Mary C Posted June 16, 2006 Posted June 16, 2006 Unfortunately, this is not only corret, but legal and in government regulations as part of the Medicare Secondary Payer (MSP) requirements. The regs have been around since the 90's and apply to all employers of 20 or more if the sponsor or contribute to the cost of a health care plan, whether fully insured or not. The regulations override any contractual or plan timely filing limits for claims incurred within the three years immediately prior to the date of the original collection notice. Regulations can be found at Section 1862(b) of the Social Security Act (42 U.S.C. Section 1395y(b)) and also at 42 C.F.R. Part 411. If the claims are not repaid within 60 days (and if a collection agency is involved, its over 60 days), then CMS can charge interst at an enornmous rate until payment is made. Many insurers have separate departments just to deal with these claims and typically called "Coordination of Benefits." I know Blue Shield CA does because I've sent dozens to them. As stated above, they reimbursement demands typically come in waves a couple times a year.
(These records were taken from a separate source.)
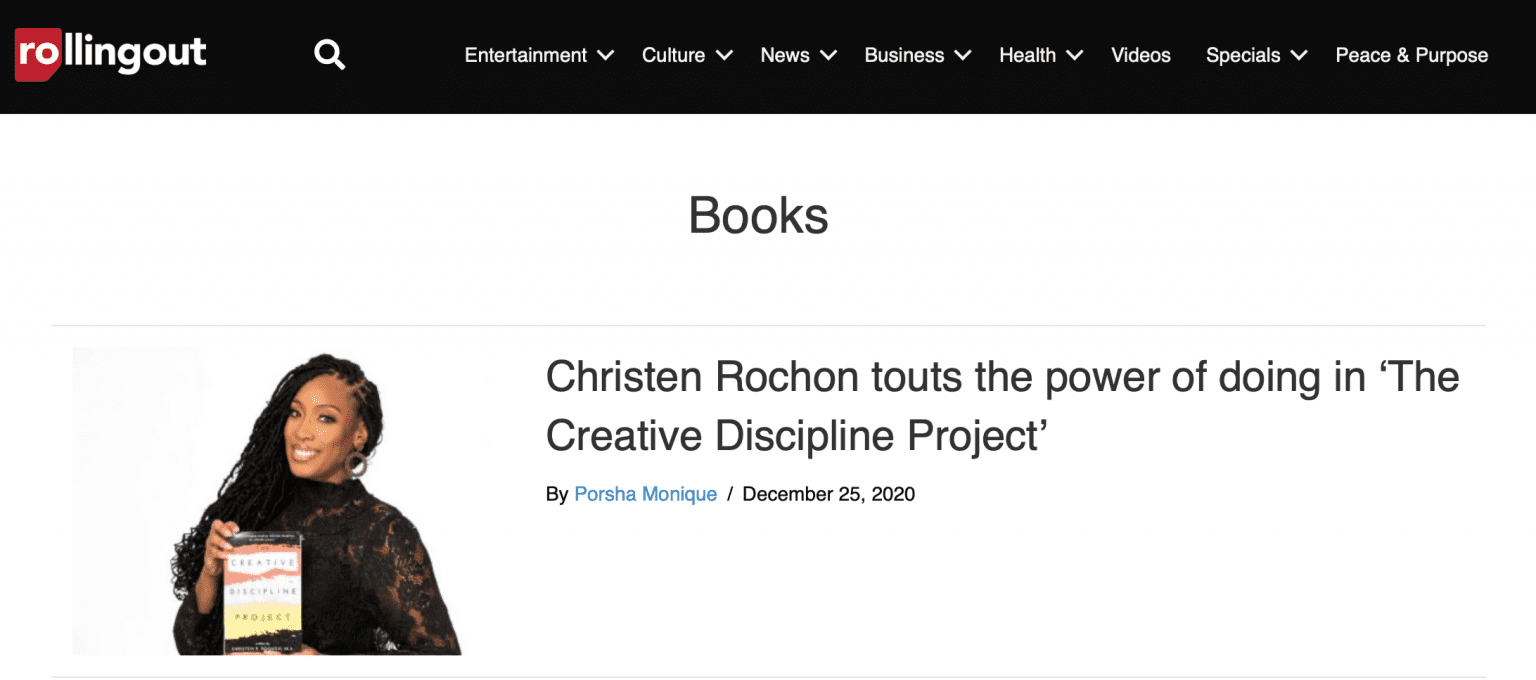The width and height of the screenshot is (1536, 680).
Task: Click the Books page heading
Action: point(758,215)
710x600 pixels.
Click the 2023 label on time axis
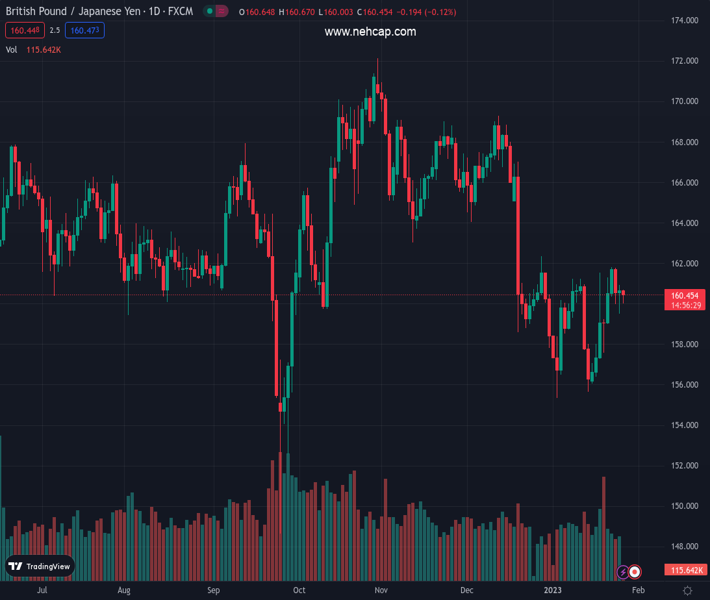point(553,591)
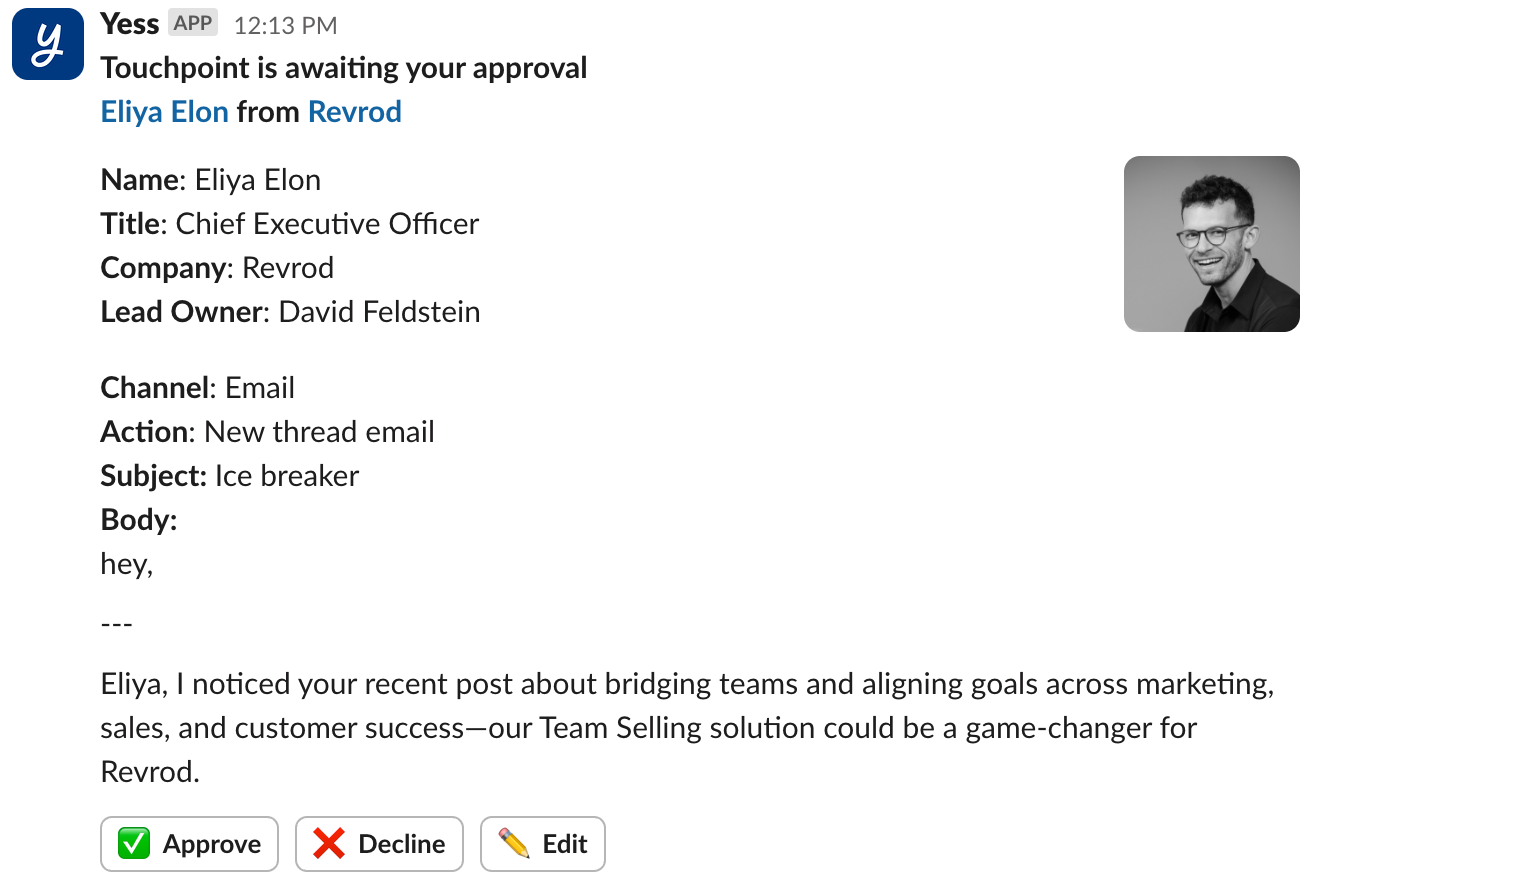The height and width of the screenshot is (888, 1534).
Task: Click the 'Touchpoint is awaiting your approval' heading
Action: click(343, 68)
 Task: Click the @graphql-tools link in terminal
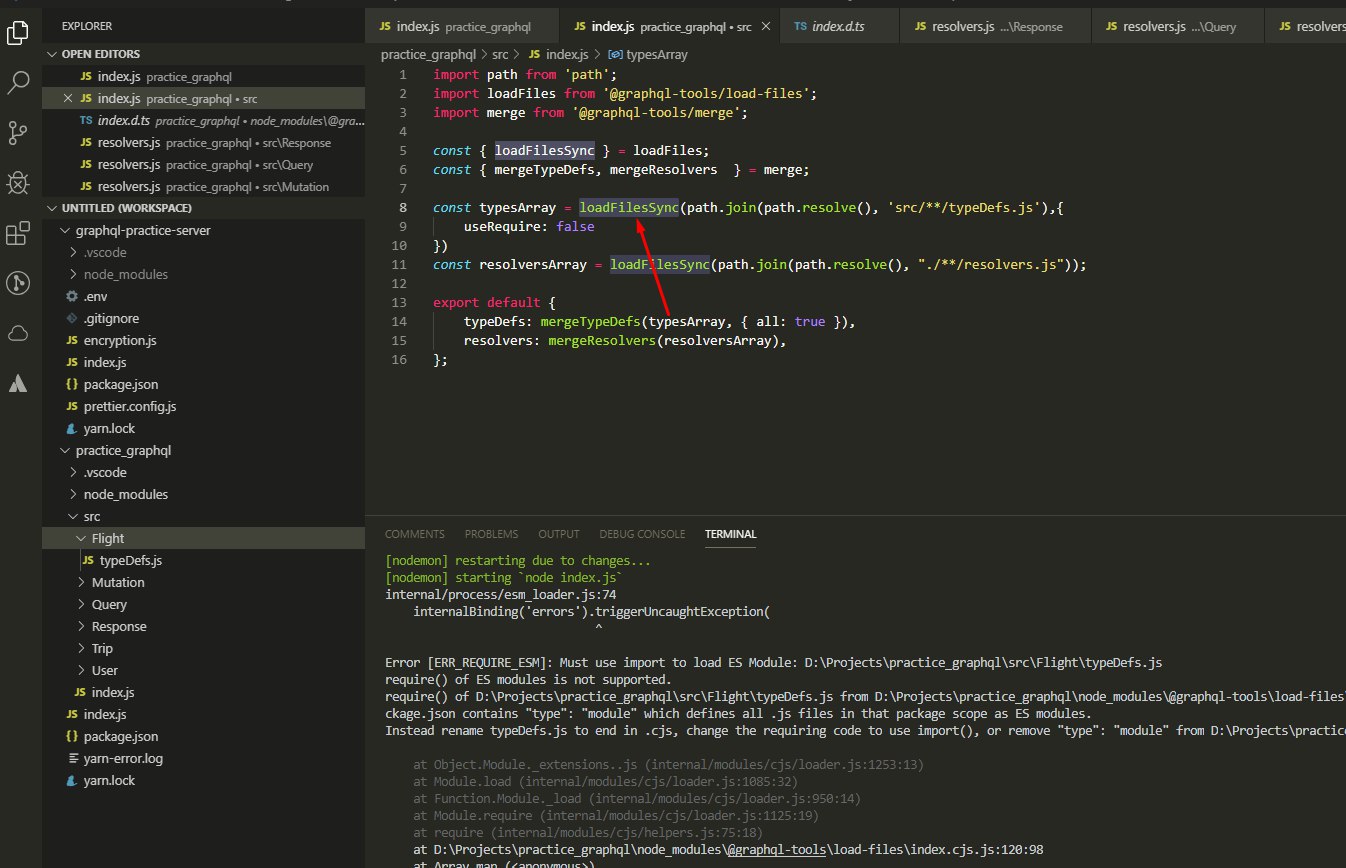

Guest taylorjeff Posted June 16, 2006 Posted June 16, 2006 As noted in the previous two responses, this is fairly common. The key issue here is did the employer have the spouse set up as "health plan primary" and not "medicare primary". I apologize if you stated this in your query, but I did not see it. It was the employer's responsiblity to pay the plan primary rate and not a "carve out" or supplemental rate for this spouse. It's been the law since the COBRA/TEFRA changes in the mid-eighties. If the employer had 20 or more employees during the time period in question, their plan should have been primary. If they were paying the "primary" rate, there should be no problems. Most likely BS of Calif has a dept or contact person specifically assigned to handle the MSP / demand letters. They can pull the membership file and work with CMS to finalize the claim. Be prepared, it can be a long process. As stated before, CMS does not recognize the carrier's timely filing requirements, but most carriers still put up a fuss. The BCBS assoc went to court back in the nineties and won some reprieve from claims that were dated too far back, but 2003 is a "recent" claim as far as CMS/demand letters go. If the employer didn't pay the proper premium (they were paying a "carve-out" or supp premium), then they've got problems. I seriously doubt the carrier will go back and retroactively change the billed premium and adjust the claim to pay primary. The employer may be able to negotiate some of the interest away but they're probably stuck with the actual medical charges.